Machine learning interatomic potentials to optimize potential functions: The key to materials simulation lies in the interatomic potentials, which are crucial for accurately predicting and understanding the physicochemical properties of materials. Classical MD simulations usually rely on experimental data or potential energy surfaces fitted by approximate methods to describe the atomic forces, and although they can match experimental results in many cases, their applicability and accuracy are still limited, especially in complex solid-liquid systems where it is difficult to describe the bonding and breaking of chemical reactions. Therefore, the construction and optimization of interatomic potentials using machine learning methods has become an effective means to describe the atomic-scale behavior of materials more accurately.

(2)

Applied energy field-assisted interfacial bonding: It mainly includes explosion bonding and electromagnetic pulse bonding. Explosions or electromagnetic pulses produce transient tilted collisions and plastic deformations at the composite interface, thus enhancing the interfacial bonding. MD simulations can provide an in-depth analysis of the effects of these applied energy fields on the interfacial atomic diffusion, interfacial structure evolution, and bond strength, thus providing new ideas and methods for optimizing the properties of bimetallic materials.

(3)

Improvement of stress–strain curves: When using LAMMPS version 29 August 2024 Stable Release to carry out simulation studies, it was found that there was a certain degree of difference between the obtained stress–strain curves and the corresponding curves obtained through actual experiments, which was manifested in the fact that the curves obtained from the simulation showed a wavy pattern at the final stage.
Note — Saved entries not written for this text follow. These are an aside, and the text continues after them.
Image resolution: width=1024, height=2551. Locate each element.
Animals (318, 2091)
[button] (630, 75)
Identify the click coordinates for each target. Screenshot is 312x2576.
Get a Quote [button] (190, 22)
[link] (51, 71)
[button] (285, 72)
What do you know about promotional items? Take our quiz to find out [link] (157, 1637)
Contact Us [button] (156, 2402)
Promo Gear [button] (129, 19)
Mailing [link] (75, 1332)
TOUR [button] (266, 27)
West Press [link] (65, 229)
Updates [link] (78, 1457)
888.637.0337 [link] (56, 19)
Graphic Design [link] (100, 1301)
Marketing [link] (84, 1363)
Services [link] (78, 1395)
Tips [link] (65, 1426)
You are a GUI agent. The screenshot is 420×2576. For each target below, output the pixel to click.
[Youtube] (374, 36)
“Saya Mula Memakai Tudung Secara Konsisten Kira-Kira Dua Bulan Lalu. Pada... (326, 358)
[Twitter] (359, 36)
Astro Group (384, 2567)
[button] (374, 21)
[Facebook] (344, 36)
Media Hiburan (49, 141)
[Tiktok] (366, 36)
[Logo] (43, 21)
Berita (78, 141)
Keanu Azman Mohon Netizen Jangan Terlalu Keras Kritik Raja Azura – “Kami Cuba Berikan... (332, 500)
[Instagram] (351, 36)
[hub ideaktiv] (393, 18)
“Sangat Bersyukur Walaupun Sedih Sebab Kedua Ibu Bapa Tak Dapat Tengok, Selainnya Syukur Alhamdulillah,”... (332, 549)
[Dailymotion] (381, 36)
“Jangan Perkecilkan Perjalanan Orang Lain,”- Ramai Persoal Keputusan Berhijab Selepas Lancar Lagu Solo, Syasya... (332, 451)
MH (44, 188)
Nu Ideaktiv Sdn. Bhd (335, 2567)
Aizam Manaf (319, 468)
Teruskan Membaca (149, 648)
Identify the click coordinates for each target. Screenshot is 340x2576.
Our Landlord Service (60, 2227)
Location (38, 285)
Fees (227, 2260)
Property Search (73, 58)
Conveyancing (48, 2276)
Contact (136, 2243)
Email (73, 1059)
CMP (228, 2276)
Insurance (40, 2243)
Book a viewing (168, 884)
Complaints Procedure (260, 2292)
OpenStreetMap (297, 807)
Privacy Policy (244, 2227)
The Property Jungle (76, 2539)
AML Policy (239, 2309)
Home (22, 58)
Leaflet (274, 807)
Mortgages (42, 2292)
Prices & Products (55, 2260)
In view of this situation, suitable fitting algorithms can be used to re-fit the stress–strain curve based on machine learning and other means, so that it can better reproduce the mechanical behavior of the experiment, thus improving the reliability and scientific validity of the simulation.

(4)

Multi-scale simulation methods: The interfacial behavior of bimetallic systems represents a complex multiscale and multiphysics process, necessitating cross-scale simulation analysis. To overcome inherent scale limitations in simulations, an integrated computational framework combining DFT calculations, MD simulations, phase-field methods, and finite element modeling has been established. This approach enables the following: a DFT calculation of Al/Mg interfacial binding energy; MD simulations of dynamic interface evolution to provide diffusion barriers and interfacial energy parameters for mesoscale models; phase-field simulations of matrix/interface microstructural evolution yielding equivalent mechanical properties for finite element inputs; and ultimately, finite element modeling based on mesoscale features to predict mechanical responses of Al/Mg bimetal—thereby achieving coordinated cross-scale design of interfacial performance.